KMC MAG Group optimistic on real estate outlook

Manila Bulletin , 11-20-2013

The sustained economic growth of the Philippines is expected to further buoy positive investor sentiment toward the real estate sector, according to full-service real estate firm KMC MAG Group.

In a media briefing, KMC MAG Group Managing Director Michael McCullough pointed out that 2013 has been a year of opportunities for the real estate sector, owing to the consistently strong GDP growth in the first half of the year.

"The factors behind such growth are the active construction industry and the business process outsourcing sector, as well as the high rate of overseas Filipino workers' remittances. Credit rating achievements have increased investment interests in the Philippines and a stable political climate under the Aquino administration has also contributed to growth," McCullough said.

He further pointed out that key interest rates are low, offering good debt financing opportunities for real estate. Moreover, increased commercial and residential real estate-related loans signal an active property sector.

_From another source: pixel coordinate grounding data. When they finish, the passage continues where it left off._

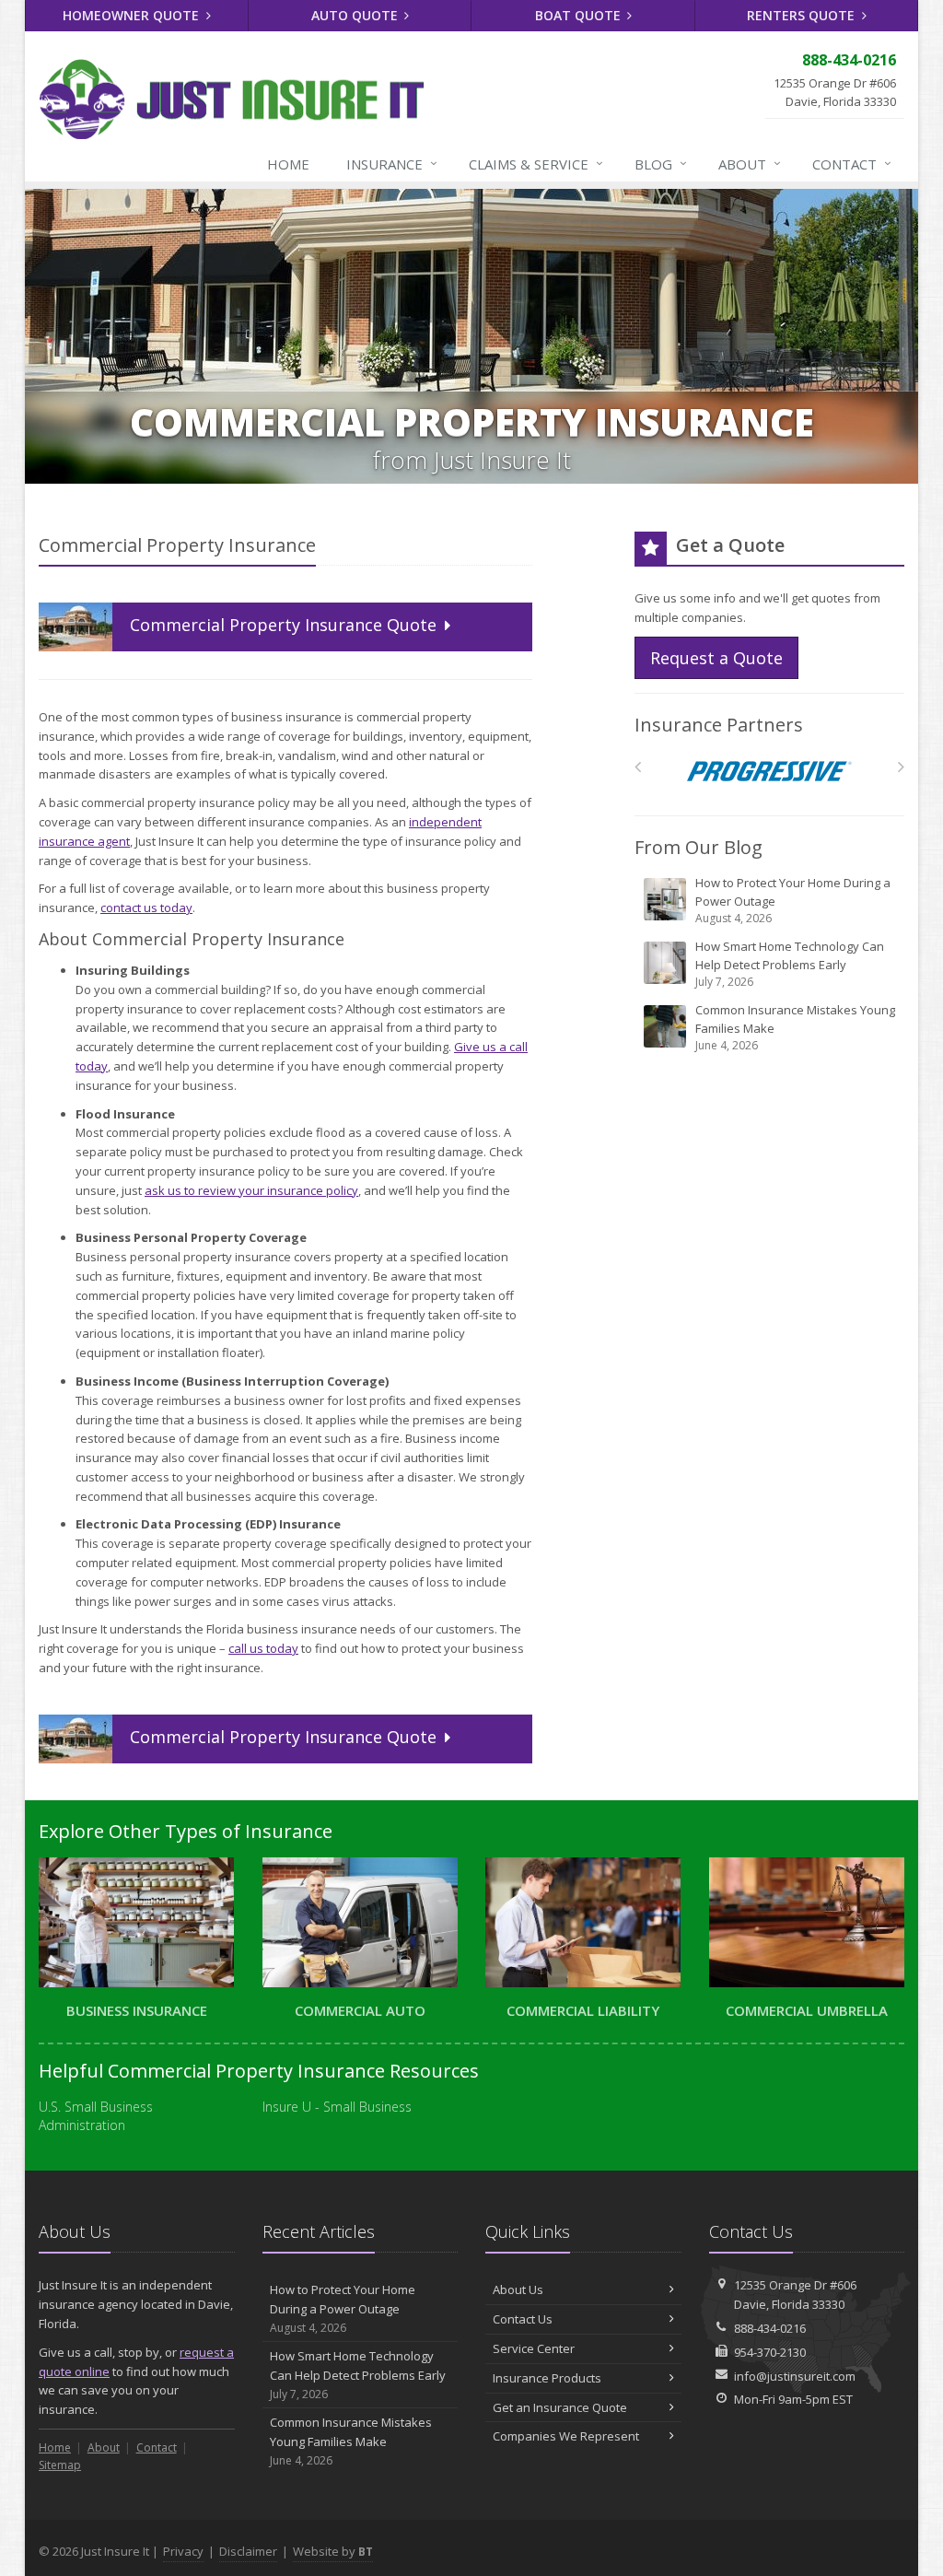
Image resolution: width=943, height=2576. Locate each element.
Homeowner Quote (133, 15)
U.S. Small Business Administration (96, 2116)
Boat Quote (579, 15)
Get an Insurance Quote (560, 2407)
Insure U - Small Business (337, 2106)
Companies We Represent (566, 2436)
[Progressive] (769, 771)
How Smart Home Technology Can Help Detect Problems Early (789, 963)
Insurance (391, 163)
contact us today (146, 907)
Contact (851, 163)
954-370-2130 (770, 2352)
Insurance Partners (718, 724)
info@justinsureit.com (795, 2376)
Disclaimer (248, 2551)
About (749, 163)
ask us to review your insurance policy (251, 1190)
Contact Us (523, 2319)
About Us (518, 2289)
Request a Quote (716, 658)
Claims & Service (536, 163)
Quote (285, 625)
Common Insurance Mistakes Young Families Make (795, 1027)
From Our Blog (698, 847)
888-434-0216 (770, 2328)
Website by (333, 2551)
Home (288, 164)
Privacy (183, 2551)
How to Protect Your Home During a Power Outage (793, 900)
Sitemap (60, 2465)
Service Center (534, 2348)
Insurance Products (547, 2378)
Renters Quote (802, 15)
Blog (660, 163)
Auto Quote (356, 15)
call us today (263, 1648)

"We've seen continuously low vacancy rates, as there is strong take up within Central Business Districts. Makati continues to attract more institutional investors due to relatively high yields at 8-10%, and there has been an additional supply of 340,000 square meters of space introduced this year, mainly in Bonifacio Global City," McCullough explained.

Increased purchasing power of the middle class has sustained the demand for subdivisions, townhouses, and condominiums. The strong consumer spending has benefited the retail sector, translating to an increase in gross floor area of retail space in Central Business Districts by 337,000 square meters this year.

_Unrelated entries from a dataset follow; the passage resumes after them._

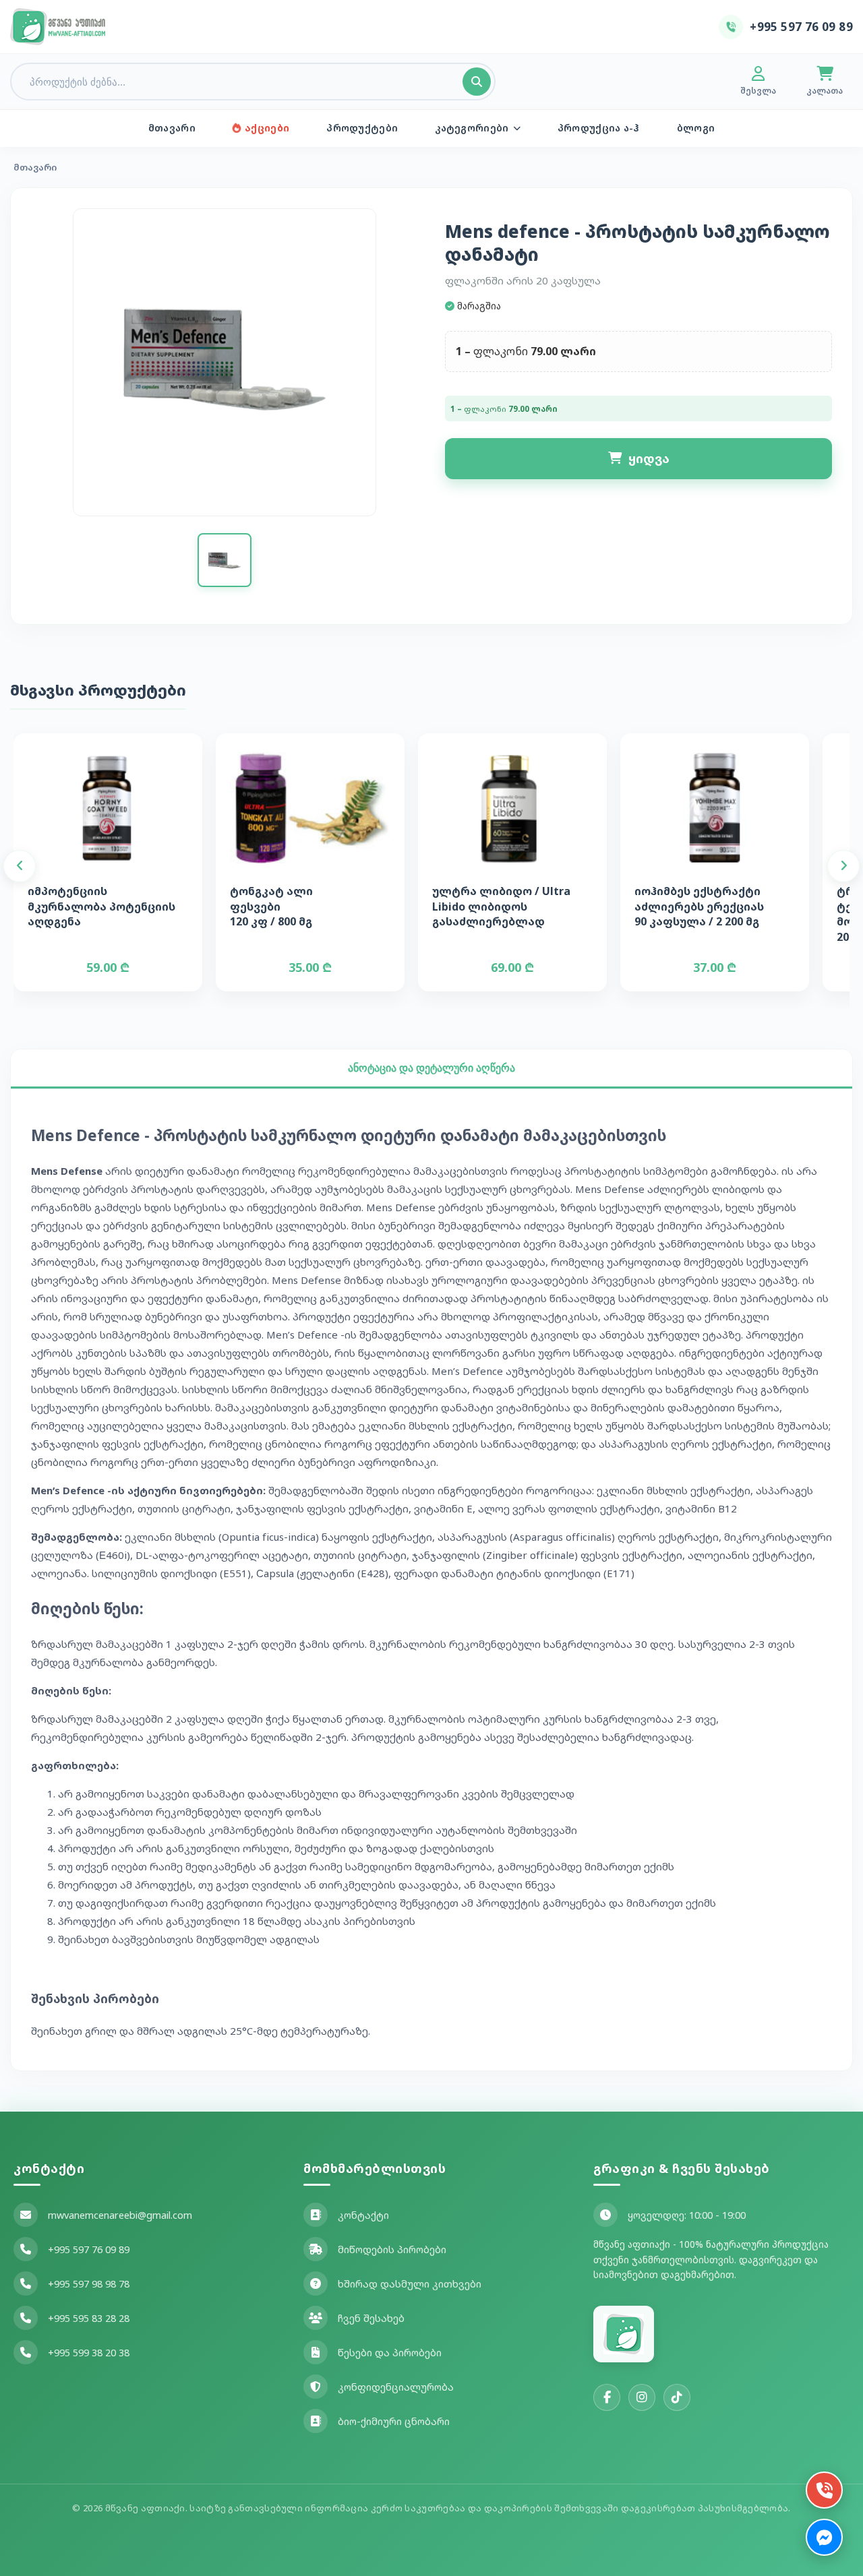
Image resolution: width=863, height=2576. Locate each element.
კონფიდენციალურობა (396, 2387)
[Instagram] (641, 2397)
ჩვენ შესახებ (371, 2318)
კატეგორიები (471, 127)
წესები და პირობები (390, 2352)
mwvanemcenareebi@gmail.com (120, 2215)
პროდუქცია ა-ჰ (599, 127)
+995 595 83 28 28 (88, 2318)
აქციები (267, 127)
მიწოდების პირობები (392, 2249)
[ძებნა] (477, 81)
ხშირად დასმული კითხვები (409, 2283)
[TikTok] (676, 2397)
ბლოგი (696, 127)
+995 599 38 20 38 (88, 2352)
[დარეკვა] (824, 2490)
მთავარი (172, 127)
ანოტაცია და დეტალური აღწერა (431, 1068)
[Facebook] (606, 2397)
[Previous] (19, 866)
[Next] (843, 866)
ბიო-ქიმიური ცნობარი (394, 2421)
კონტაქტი (363, 2215)
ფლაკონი (500, 351)
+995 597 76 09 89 (88, 2249)
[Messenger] (824, 2537)
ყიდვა (648, 458)
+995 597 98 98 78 (88, 2283)
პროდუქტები (362, 127)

"Manila remains the best value city to do business, largely because of the relatively low real estate costs, and Makati remains to be the location of choice for luxurious residential spaces," McCullough added, pointing out that favorable economic conditions and a highly skilled labor pool have attracted more international KPO/BPO firms to come to the Philippines.

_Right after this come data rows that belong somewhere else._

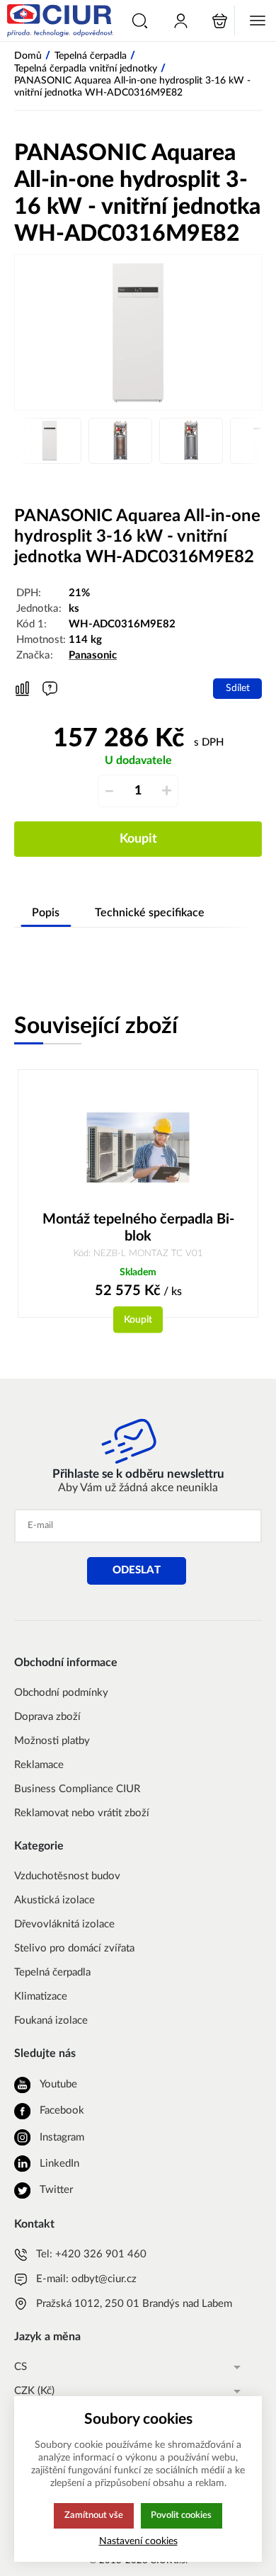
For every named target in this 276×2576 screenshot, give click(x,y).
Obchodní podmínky (61, 1692)
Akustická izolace (54, 1900)
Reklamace (39, 1765)
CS (20, 2366)
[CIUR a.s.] (58, 20)
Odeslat (137, 1570)
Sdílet (238, 688)
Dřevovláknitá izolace (64, 1924)
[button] (140, 21)
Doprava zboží (47, 1716)
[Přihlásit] (181, 21)
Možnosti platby (52, 1741)
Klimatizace (40, 1996)
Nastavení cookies (138, 2541)
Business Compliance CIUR (77, 1789)
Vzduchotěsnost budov (67, 1876)
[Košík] (220, 21)
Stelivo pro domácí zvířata (74, 1948)
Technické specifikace (150, 912)
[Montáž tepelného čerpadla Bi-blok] (138, 1147)
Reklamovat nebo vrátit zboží (81, 1813)
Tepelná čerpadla (52, 1972)
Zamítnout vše (93, 2515)
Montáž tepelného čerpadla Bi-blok (138, 1227)
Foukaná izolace (51, 2020)
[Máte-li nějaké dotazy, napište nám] (50, 688)
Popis (45, 912)
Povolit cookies (181, 2515)
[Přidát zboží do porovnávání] (22, 689)
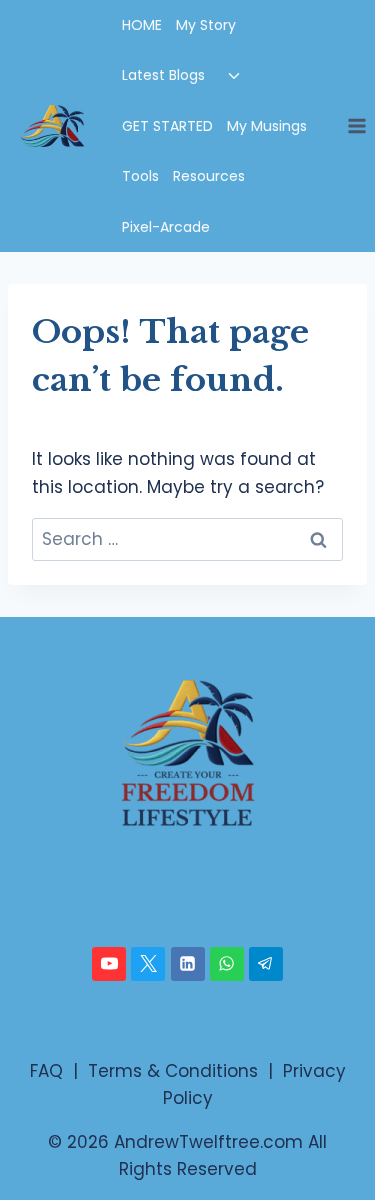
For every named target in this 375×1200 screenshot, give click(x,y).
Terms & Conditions (173, 1071)
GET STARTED (167, 126)
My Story (206, 25)
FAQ (46, 1071)
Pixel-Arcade (166, 227)
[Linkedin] (188, 964)
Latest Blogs (163, 75)
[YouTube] (109, 964)
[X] (148, 964)
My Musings (267, 126)
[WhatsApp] (227, 964)
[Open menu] (356, 125)
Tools (140, 176)
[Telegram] (266, 964)
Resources (209, 176)
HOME (142, 25)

"The increase in foreign entry seen through the expanding BPO sector also drives the residential market, especially for high-end apartments near the Central Business Districts," McCullough noted.

Meanwhile, Melo Porciuncula, Head of Capital Markets and Investments of KMC MAG Group, noted that the Philippine market is now prime for investment across all segments from development to acquisition. "The office market offers institutional investors the opportunities to increase cash flow and diversify portfolio. The residential and commercial spaces, meanwhile, offer retail investors viable alternatives for medium- to long-term investing," Porciuncula shared.

In the same media briefing, KMC MAG Group announced that it is officially an International Associate of Savills, a leading global real estate advisor with presence throughout the Americas, Europe, Asia-Pacific, Africa, and the Middle East.

"Our affiliation with Savills enables us to capitalize on the opportunities in Southeast Asia and the Philippines. Specifically, our capabilities in asset, property, and facilities management, as well as services in the retail and residential spaces will be strengthened as a result of this partnership," McCullough stated.

Savills in turn has identified the opportunities in the Philippines, including international investors, Filipino investors moving into overseas markets, global corporate occupiers and retailers, high net worth individuals, family offices, and the demand for hosting regional conferences.